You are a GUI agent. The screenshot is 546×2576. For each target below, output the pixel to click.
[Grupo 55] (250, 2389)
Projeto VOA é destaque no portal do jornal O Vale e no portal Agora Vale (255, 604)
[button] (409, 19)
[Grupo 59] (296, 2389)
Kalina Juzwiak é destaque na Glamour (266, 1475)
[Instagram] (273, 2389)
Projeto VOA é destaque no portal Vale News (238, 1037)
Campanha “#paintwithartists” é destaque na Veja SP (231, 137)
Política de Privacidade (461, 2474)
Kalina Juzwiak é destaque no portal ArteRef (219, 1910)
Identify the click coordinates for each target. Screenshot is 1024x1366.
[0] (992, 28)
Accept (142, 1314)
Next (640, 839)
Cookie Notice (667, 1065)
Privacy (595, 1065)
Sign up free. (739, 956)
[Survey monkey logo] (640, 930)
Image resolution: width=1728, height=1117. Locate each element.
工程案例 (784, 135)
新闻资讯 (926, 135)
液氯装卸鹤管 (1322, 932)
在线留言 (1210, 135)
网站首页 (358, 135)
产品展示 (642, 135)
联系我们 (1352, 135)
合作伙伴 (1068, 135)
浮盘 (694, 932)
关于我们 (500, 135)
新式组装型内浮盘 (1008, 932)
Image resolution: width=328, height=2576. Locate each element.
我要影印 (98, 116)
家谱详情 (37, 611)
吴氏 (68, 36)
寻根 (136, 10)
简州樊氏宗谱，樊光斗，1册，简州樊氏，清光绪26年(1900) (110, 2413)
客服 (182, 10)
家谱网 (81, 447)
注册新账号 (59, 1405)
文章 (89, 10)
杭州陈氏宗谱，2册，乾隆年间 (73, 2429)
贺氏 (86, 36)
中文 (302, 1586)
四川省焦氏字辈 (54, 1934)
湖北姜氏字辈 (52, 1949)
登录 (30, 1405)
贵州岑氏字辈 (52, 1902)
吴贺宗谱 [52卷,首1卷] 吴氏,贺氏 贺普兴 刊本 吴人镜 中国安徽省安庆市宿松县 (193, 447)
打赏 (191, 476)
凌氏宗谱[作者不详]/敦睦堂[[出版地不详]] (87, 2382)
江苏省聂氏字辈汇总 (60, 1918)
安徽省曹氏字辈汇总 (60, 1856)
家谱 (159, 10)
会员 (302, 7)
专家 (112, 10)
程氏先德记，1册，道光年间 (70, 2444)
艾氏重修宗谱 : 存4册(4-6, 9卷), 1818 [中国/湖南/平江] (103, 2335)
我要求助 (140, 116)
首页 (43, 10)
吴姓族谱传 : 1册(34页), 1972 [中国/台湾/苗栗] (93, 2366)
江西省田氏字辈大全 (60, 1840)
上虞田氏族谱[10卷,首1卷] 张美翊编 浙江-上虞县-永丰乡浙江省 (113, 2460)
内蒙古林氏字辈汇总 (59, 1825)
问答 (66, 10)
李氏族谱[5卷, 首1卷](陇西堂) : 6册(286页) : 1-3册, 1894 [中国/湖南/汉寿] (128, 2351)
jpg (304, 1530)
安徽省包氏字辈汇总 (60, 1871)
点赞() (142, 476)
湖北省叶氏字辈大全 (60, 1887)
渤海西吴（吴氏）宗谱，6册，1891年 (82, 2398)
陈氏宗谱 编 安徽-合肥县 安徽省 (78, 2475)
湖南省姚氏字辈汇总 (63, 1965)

┄┄┄┄┄┄

Exercise description: Without altering a single word, copy the listing above.

Solution:
You are a GUI agent. The screenshot is 546×2576. For each target below, output the pixel to click.
[Grupo 55] (250, 2389)
Projeto VOA é destaque no portal do jornal O Vale e no portal Agora Vale (255, 604)
[button] (409, 19)
[Grupo 59] (296, 2389)
Kalina Juzwiak é destaque na Glamour (266, 1475)
[Instagram] (273, 2389)
Projeto VOA é destaque no portal Vale News (238, 1037)
Campanha “#paintwithartists” é destaque na Veja SP (231, 137)
Política de Privacidade (461, 2474)
Kalina Juzwiak é destaque no portal ArteRef (219, 1910)
Identify the click coordinates for each target. Screenshot is 1024x1366.
[0] (992, 28)
Accept (142, 1314)
Next (640, 839)
Cookie Notice (667, 1065)
Privacy (595, 1065)
Sign up free. (739, 956)
[Survey monkey logo] (640, 930)
Image resolution: width=1728, height=1117. Locate each element.
工程案例 (784, 135)
新闻资讯 (926, 135)
液氯装卸鹤管 (1322, 932)
在线留言 (1210, 135)
网站首页 (358, 135)
产品展示 (642, 135)
联系我们 (1352, 135)
合作伙伴 (1068, 135)
浮盘 (694, 932)
关于我们 (500, 135)
新式组装型内浮盘 (1008, 932)
Image resolution: width=328, height=2576. Locate each element.
我要影印 (98, 116)
家谱详情 (37, 611)
吴氏 (68, 36)
寻根 (136, 10)
简州樊氏宗谱，樊光斗，1册，简州樊氏，清光绪26年(1900) (110, 2413)
客服 (182, 10)
家谱网 (81, 447)
注册新账号 (59, 1405)
文章 (89, 10)
杭州陈氏宗谱，2册，乾隆年间 (73, 2429)
贺氏 (86, 36)
中文 (302, 1586)
四川省焦氏字辈 (54, 1934)
湖北姜氏字辈 (52, 1949)
登录 (30, 1405)
贵州岑氏字辈 (52, 1902)
吴贺宗谱 [52卷,首1卷] 吴氏,贺氏 贺普兴 刊本 吴人镜 中国安徽省安庆市宿松县 (193, 447)
打赏 (191, 476)
凌氏宗谱[作者不详]/敦睦堂[[出版地不详]] (87, 2382)
江苏省聂氏字辈汇总 (60, 1918)
安徽省曹氏字辈汇总 (60, 1856)
家谱 (159, 10)
会员 (302, 7)
专家 (112, 10)
程氏先德记，1册，道光年间 (70, 2444)
艾氏重修宗谱 : 存4册(4-6, 9卷), 1818 [中国/湖南/平江] (103, 2335)
我要求助 (140, 116)
首页 (43, 10)
吴姓族谱传 : 1册(34页), 1972 [中国/台湾/苗栗] (93, 2366)
江西省田氏字辈大全 (60, 1840)
上虞田氏族谱[10卷,首1卷] 张美翊编 浙江-上虞县-永丰乡浙江省 (113, 2460)
内蒙古林氏字辈汇总 (59, 1825)
问答 (66, 10)
李氏族谱[5卷, 首1卷](陇西堂) : 6册(286页) : 1-3册, 1894 [中国/湖南/汉寿] (128, 2351)
jpg (304, 1530)
安徽省包氏字辈汇总 (60, 1871)
点赞() (142, 476)
湖北省叶氏字辈大全 (60, 1887)
渤海西吴（吴氏）宗谱，6册，1891年 (82, 2398)
陈氏宗谱 编 安徽-合肥县 安徽省 (78, 2475)
湖南省姚氏字辈汇总 (63, 1965)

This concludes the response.